# Exercise directions:
Here is a listing, set out below; repeat its lines from the one with "1440x723 pixels." to the last, both included, and leave out the pictures.

# Stored data:
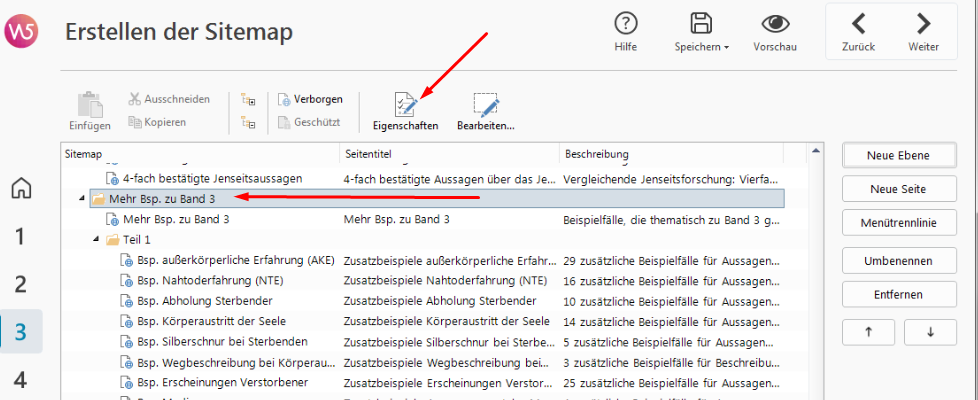This screenshot has height=400, width=978.
Task: Switch to step 2 in sidebar
Action: (x=21, y=284)
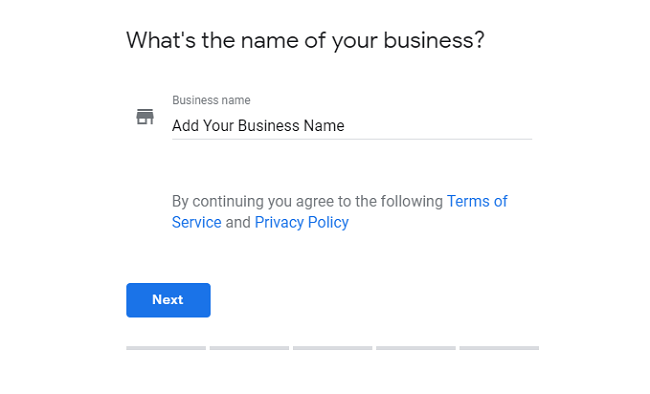Click the word "Policy" in the privacy link
The width and height of the screenshot is (650, 394).
(x=328, y=223)
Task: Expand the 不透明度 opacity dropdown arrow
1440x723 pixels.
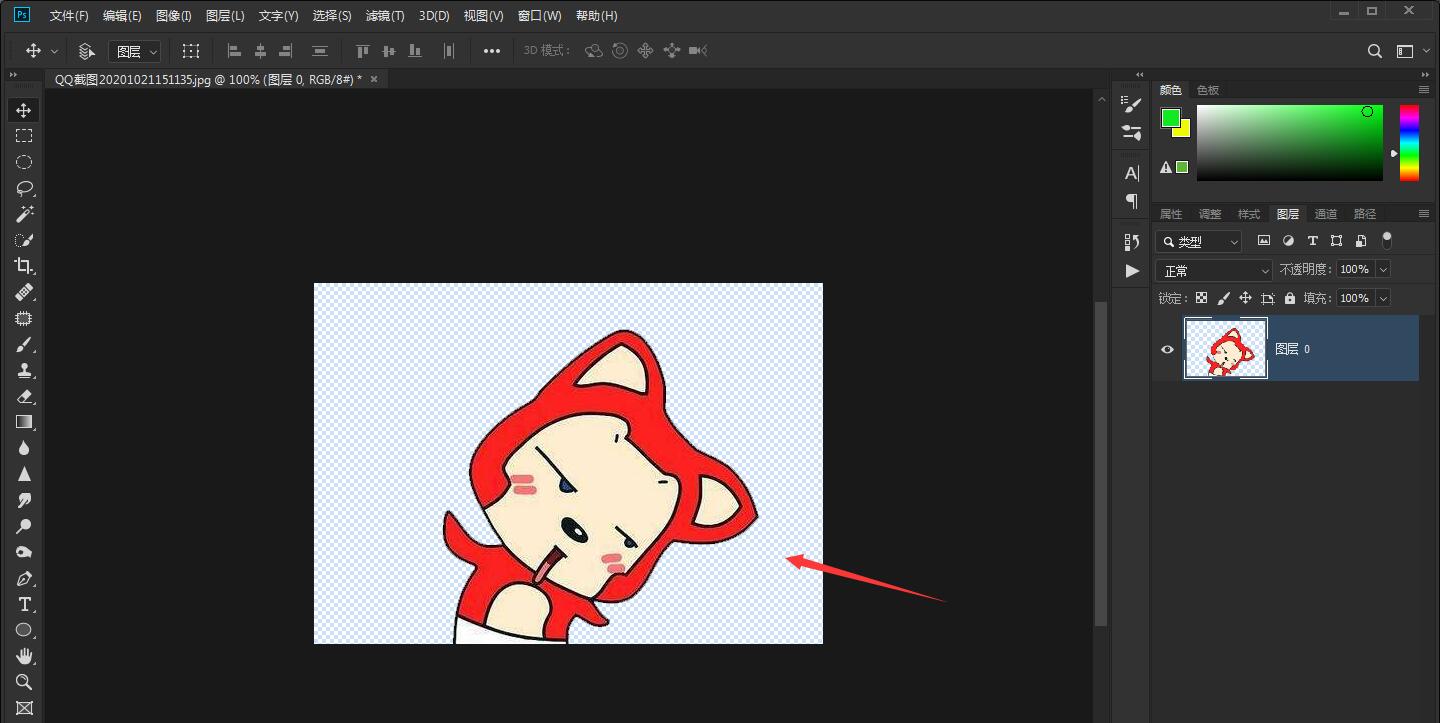Action: (x=1383, y=269)
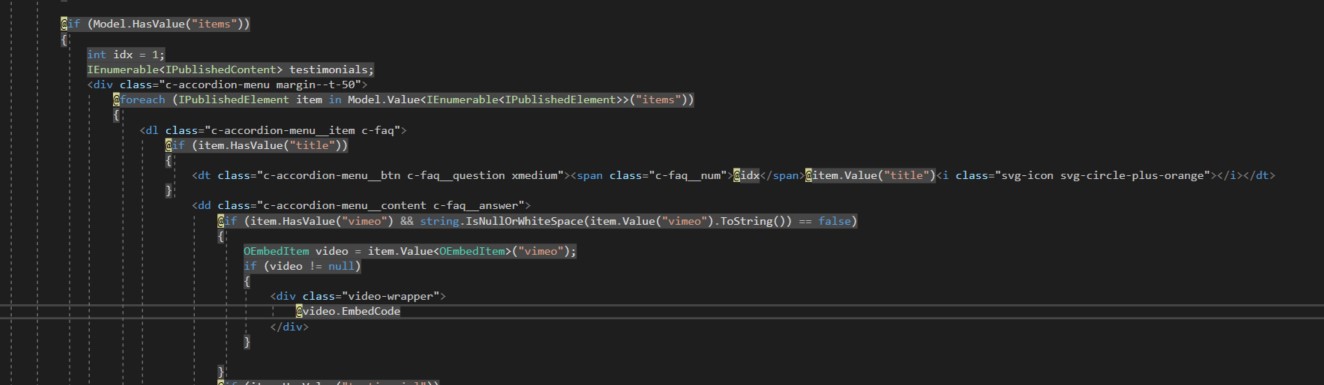Click the foreach keyword in the loop

pyautogui.click(x=143, y=100)
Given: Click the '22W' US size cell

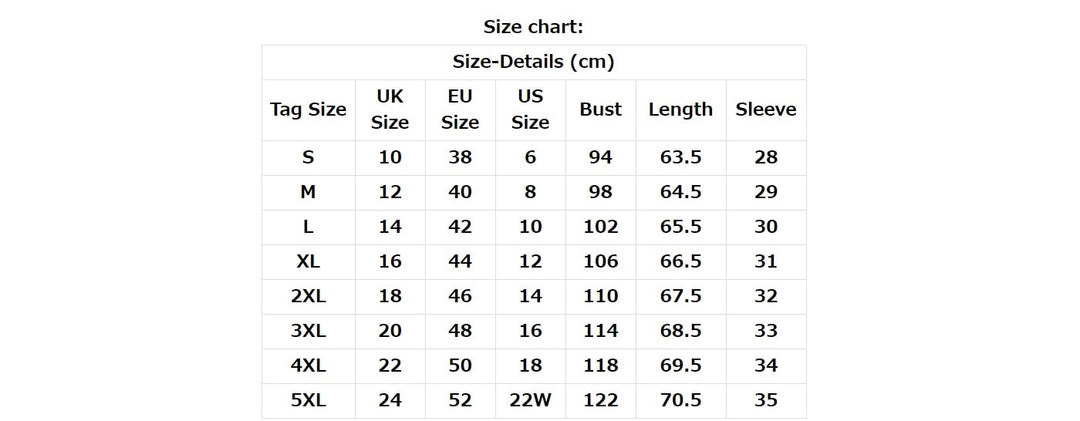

# Exercise output:
1440x723 pixels.
Action: (x=1383, y=269)
Click the foreach keyword in the loop

pyautogui.click(x=143, y=100)
Given: Click the '22W' US size cell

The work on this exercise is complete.